Background: We have developed a novel system for expansion of gene-modified hematopoietic stem/progenitor cells to overcome the low efficiency of current gene transfer methodology. This system involves 'selective amplifier genes', that encode fusion proteins between the granulocyte colony-stimulating factor receptor (GCR) and the hormone-binding domain of estrogen receptor (ER). Hematopoietic progenitors expressing the chimeras showed estrogen-responsive growth in a controllable manner. However, endogenous estrogen may activate the fusion proteins in vivo, depending on the hormonal status of the subjects.
Methods: We replaced ER with a mutant receptor (TmR) which specifically binds to 4-hydroxytamoxifen (Tm), to overcome limitations with wild-type ER. Interleukin-3 (IL-3)-dependent Ba/F3 cells and hematopoietic progenitor cells transduced with the resultant fusion proteins (GCRTmR and delta GCRTmR) were examined for ligand-inducible growth.
Results: GCRTmR- and delta GCRTmR-expressing Ba/F3 showed IL-3-independent growth in response to Tm, while the cells were unresponsive to estrogen at concentrations up to 10(-7)-10(-6) M. Furthermore, murine bone marrow cells transduced with GCRTmR and delta GCRTmR formed colonies in methyl-cellulose medium in response to Tm, while virtually no colonies appeared with 10(-7) M estrogen or without cytokines.
Conclusions: These results suggest that influences of the endogenous estrogen can be almost eliminated by using the GCRTmR/Tm or delta GCRTmR/Tm system to expand gene-modified hematopoietic stem/progenitor cells.

* * * * * * * * *

• _TASKS TO PERFORM_
1. List every abbreviation the abstract above defines in parentheses, each with the term it stands for.
2. Based on the abstract above, does each statement agree with it? Answer yes or no for each, and quote the words that decide it.
(a) Ba/F3 cells expressing GCRTmR grew without IL-3 when given estrogen at 10(-7) M.
(b) TmR binds specifically to 4-hydroxytamoxifen.
(c) The earlier fusion proteins joined GCR to the whole estrogen receptor.

• _STORED DATA_

* * * * * * * * *

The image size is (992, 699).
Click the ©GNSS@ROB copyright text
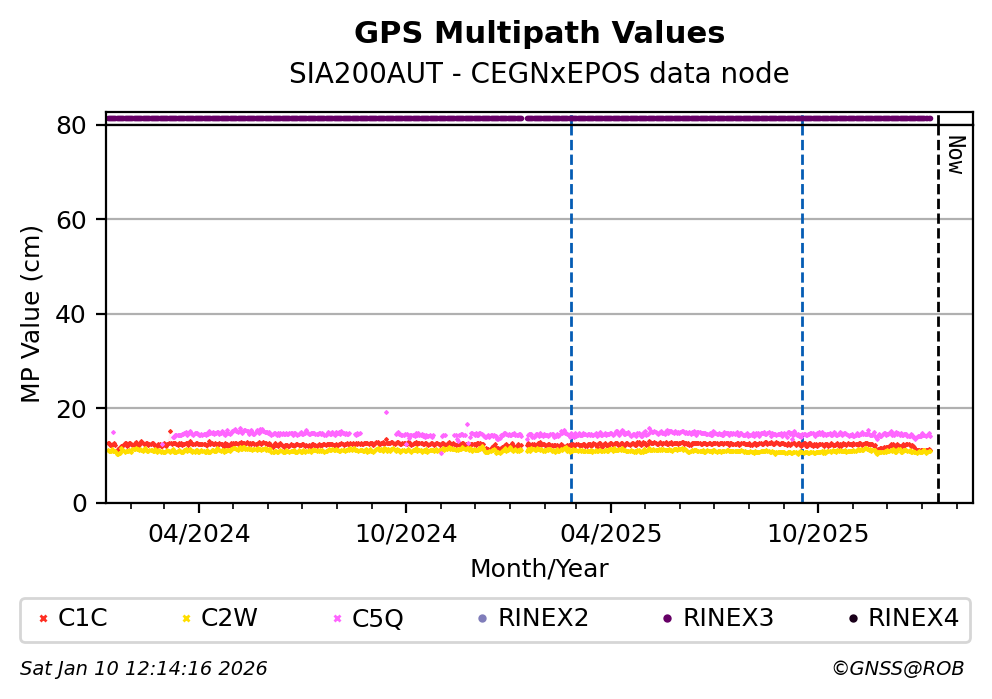tap(897, 669)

* * * * * * * * *

• _TASK-BY-TASK RESULTS_
1.
GCR: granulocyte colony-stimulating factor receptor
ER: estrogen receptor
TmR: mutant receptor
Tm: 4-hydroxytamoxifen
IL-3: Interleukin-3

2.
(a) No: "the cells were unresponsive to estrogen at concentrations up to 10(-7)-10(-6) M"
(b) Yes: "a mutant receptor (TmR) which specifically binds to 4-hydroxytamoxifen (Tm)"
(c) No: "the hormone-binding domain of estrogen receptor (ER)"